Sums up how I feel. No AI garbage.
Let me guess, you’re an experienced developer but LLMs are already writing better code than you?
@@jonjohnson2844 not everyone is talentless enough to be scared of ai you know? maybe they just hate the environmental impacts of it. either way being condescending gets you nowhere.
@@TheuppercaseM You can be very talented and still have your job taken by AI. You're behind the times, ma boy.
Cool stuff. What is the advantage of that convoluted webui install over Alpaca, which works great in Gnome?
if you haven't used it it's got much cleaner output with it's markdown support, a full plugin engine for custom tools, integrates with things like automatic1111 for image generation, and a pretty nice manager interface for saving off presets with different knowledge sets, system prompts, etc. It has a community with a pretty large number of plugins you can just drop in. It basically does a LOT more than just give you a chat interface. I'd prefer if there was a non-gtk/non-qt native app that did all this but right now there just isn't one that isn't little more than just the chat functionality. Being web does make it nice any easy to host on a separate machine on your network too though, so that's at least one plus.
@1Raptor85 Ah those are some clear diffs. Thanks for the reply.
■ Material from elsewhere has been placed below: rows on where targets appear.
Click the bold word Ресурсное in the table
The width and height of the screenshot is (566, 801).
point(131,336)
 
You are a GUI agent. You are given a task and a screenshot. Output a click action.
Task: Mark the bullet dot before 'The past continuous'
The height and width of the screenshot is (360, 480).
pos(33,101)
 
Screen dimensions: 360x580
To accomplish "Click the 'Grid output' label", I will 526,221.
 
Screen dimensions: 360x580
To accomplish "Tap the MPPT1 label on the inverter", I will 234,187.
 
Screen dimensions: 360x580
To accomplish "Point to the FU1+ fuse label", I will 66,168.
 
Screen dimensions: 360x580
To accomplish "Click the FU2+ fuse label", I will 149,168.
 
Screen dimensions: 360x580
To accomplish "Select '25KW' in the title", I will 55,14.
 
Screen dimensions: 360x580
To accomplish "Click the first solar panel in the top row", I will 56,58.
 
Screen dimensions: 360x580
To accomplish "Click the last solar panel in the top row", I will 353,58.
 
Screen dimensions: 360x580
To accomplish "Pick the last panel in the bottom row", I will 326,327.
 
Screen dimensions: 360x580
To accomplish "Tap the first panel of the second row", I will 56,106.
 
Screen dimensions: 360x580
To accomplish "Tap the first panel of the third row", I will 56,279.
It's fun to run local llm, but I don't think there is much point in running it without a gpu. I tried r1 1.5b model and it is not very useful in the end. In the end I will still use their web version, since I can't run anything better than 1.5b. I don't get argument about data going to China either, it's not like ChatGPT data isn't logged on a server. Probably I will try to run r1 again, when I can run at least 8b model or bigger.
Does this make any sense?
I like having local llms to support me with coding ideas I have or to remember commands that do specific stuff on Linux machines.
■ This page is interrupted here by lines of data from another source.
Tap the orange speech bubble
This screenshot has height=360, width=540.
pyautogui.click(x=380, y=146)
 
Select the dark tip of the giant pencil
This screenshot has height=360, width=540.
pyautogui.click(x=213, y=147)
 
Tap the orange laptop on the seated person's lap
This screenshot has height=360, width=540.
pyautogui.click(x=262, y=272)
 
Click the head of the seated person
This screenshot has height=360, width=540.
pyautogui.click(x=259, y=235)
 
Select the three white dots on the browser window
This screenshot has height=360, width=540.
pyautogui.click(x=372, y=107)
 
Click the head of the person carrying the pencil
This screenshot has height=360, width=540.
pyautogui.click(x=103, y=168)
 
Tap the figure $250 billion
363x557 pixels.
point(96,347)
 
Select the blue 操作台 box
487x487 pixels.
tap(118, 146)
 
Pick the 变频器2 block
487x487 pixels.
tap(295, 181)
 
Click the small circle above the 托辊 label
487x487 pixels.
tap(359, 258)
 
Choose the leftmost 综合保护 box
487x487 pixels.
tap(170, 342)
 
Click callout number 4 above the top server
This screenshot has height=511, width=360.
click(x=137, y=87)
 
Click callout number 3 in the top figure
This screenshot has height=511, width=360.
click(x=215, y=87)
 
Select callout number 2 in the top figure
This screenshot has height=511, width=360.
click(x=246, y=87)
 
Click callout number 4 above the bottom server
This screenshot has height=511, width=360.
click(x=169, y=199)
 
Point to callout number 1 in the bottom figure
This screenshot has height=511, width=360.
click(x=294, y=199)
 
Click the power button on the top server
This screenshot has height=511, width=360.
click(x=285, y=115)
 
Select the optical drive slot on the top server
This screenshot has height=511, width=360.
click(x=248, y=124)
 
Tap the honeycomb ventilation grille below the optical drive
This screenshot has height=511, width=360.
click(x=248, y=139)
What annoys me about Deepseek is that I see all its thinking process 😅Qwent and Llama don't do that which feels more like a conversation and less like a talk to someone with split personality.
it hides it by default on open-webui, though tbh half the fun of this model is seeing it's scatterbrained approach at it, lol.
I would never even think to use it for code though, codellama is way, way better for that.
Think of it as a programming language that’s verbose, you don’t care about the verbose part until something went wrong, which you can debug the thought of the LLM so that you can know where went wrong
Sehr gut
Why is the whole industry calling this "open source". It's not. You are just able to download the binary brain of the LLM. The code and data that is needed to create the LLM itself are not open at all or am I misataken?
Code is available in github !!
It's truly disheartening to see a tech UA-camr I admire discussing politics without fact-checking. Why, even in 2025, do people in the West remain so arrogant?
I'd be more worried about all the stuff you type that goes to your own government. You know, the ones who can actually use it against you.
Nobody should run AI from a web user interface you don’t control, otherwise servers in AmeriKKKa or other countries will be logging it.
What if you use depseek over the internet? I don't understand shit about this, sorry
0:20 Chatgpt literally does the same thing 😂
And OpenAI is not open-source.
You need CONTROL over your data. OpenAI is NOT open. Everything you type is recorded on servers in AmeriKKKa.
Love you 0:25
nah 1.5b is dumb as hell it repeats itself too much and only interesting for a few minutes
Why we need to run stupid AI?
👍👍👍👍👍👍👍👍👍👍👍👍👍👍👍👍👍👍
You NEED to run from DeepSeek!
FIRST
dang it
Your mom
I get that deepseek-r1 is the "hot new thing" but if you can't run much more than the 1.5b, you're better off running llama3.2. There is a 1b and a 3b and the 3b is remarkable.
Bro give it a rest everyone hates AI. Nobody likes it. Its made with intent to destroy humanity.
This is probably the first time I have even mentioned AI directly.
Hail AI!!!
Blasphemer! Bow down to your new overlords!!!
When you can "video call" your AI to give you realtime directions on how to cook something ...
So called 'AI' are programmed statistical learning methods. Fancy word salad mixers. Effin hate em meself.